How do you get creative work done in prisons a wider audience?

What kind of work?
- A one man show for 10 audience members about masculinity, worked well with veterans (Tim)
- Green Curtain Theatre’s show set in HMP Wandsworth in 1917 (Ben)
- Shakespeare – so many parallel experiences in what may seem extreme to other people (murders etc). Caroline (RSC Education)
- Interesting things can be done with form in such a restrictive environment.

Is there space too for more participant led work? And not just being performed to? YES.
Then, how as practitioners do you process what you hear? How do you not take stuff home?
- Good, daily debrief. Knowing what your role is.

How do you make sure anyone delivering project knows all the unspoken rules of the prison environment, so that you don’t inadvertently get people in trouble because you are pursuing a creative aim over prison’s rules. Story about encouraging people to rap in a lunch break led to whole project being pulled.

Golden rule: do not be at risk of unintentionally making anything worse for your participants.

If you’re there as a creative practitioner, how much are you there to punish/to reinforce that the participants are there to be rehabilitated?
- The loss of liberty is the punishment. You have to accept who is in the room as a human being and work with them, take it from there. A bit like open space. Again, know what your role is – what you’re there to do and what you’re not.

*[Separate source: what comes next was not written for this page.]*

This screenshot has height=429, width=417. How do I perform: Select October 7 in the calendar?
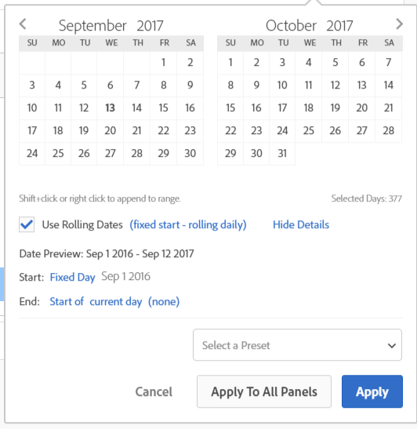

Do any of these ideas pass the “public acceptability test”, the Daily Mail test?
Who’s voices get heard in the work?
What about the less palatable voices?
What about people who are victims of some of these people’s crimes?

How much of this is participant led?

What’s it like to do this work and make connections with people and then leave? The ethics of forming attachment. How do you set rules for yourself about attachment?

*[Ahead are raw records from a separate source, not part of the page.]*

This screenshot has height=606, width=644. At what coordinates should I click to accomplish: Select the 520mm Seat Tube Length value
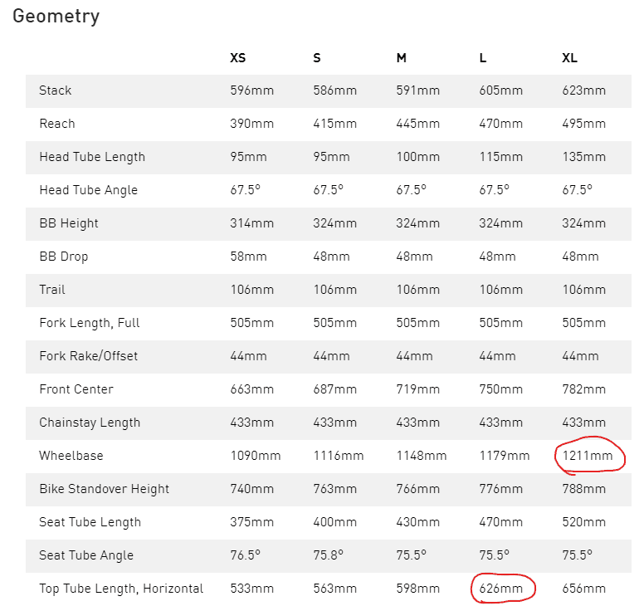coord(584,522)
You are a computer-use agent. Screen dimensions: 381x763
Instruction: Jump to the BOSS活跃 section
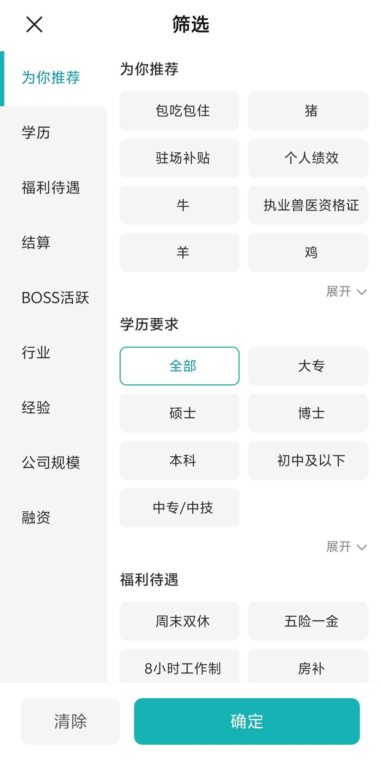55,298
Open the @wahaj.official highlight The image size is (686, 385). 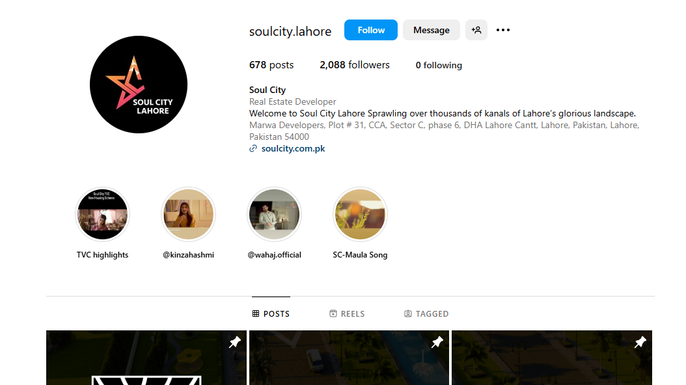pos(274,215)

You open a space, you offer. Prison arts work is much like open space.

Doesn’t feel ok to do a day. To drop in and drop out. How do you keep it going? What’s the legacy? Something you could leave in situ, like writing workshops. People could write long after project had gone.
How do you connect work with industry people outside?

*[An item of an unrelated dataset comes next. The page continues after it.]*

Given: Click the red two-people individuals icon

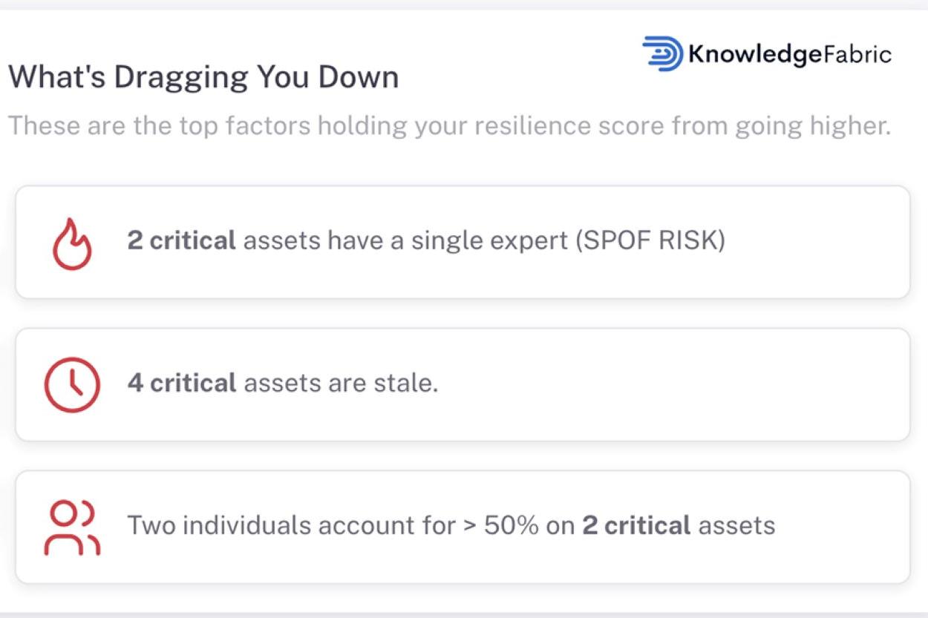Looking at the screenshot, I should click(x=72, y=527).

It’s about putting work in a particular place and understanding what that place requires.

Person had delivered workshop/performance in prison. Long after the arts organisation left, the communication that was opened up between those in prison, continued.

Sharing work through internal prison TV or prison radio.

How do you involve staff in the work? There’s a facebook group for prison staff to anonymously share about work stress.

Could some of the work have a restorative justice bent? Doing something obviously restorative.

This initially is a single site project that will take 2-3 years to realise but then could be replicated elsewhere. Part of it is getting a template that could be replicated or a toolkit to replicate it, given huge difference between individual prisons.

Project delivery with probation, people with high theft convictions/substance misuse. This work has provoked questions about how change happens in individuals. Having to think about impact and what is actually happening. Not sure current metrics or theories of change are the right ones.

How do you get theatre to people who don’t get theatre?

Lots of amazing ethical questions posed/discussed and ideas pitched. The important role of those with lived experience in bringing project together/co-leading project.

Next steps: write notes, email everyone who left their email address and wants to be involved. LARGE GAP (a year) whilst specific permission sought. Email everyone again and see who wants to be involved still!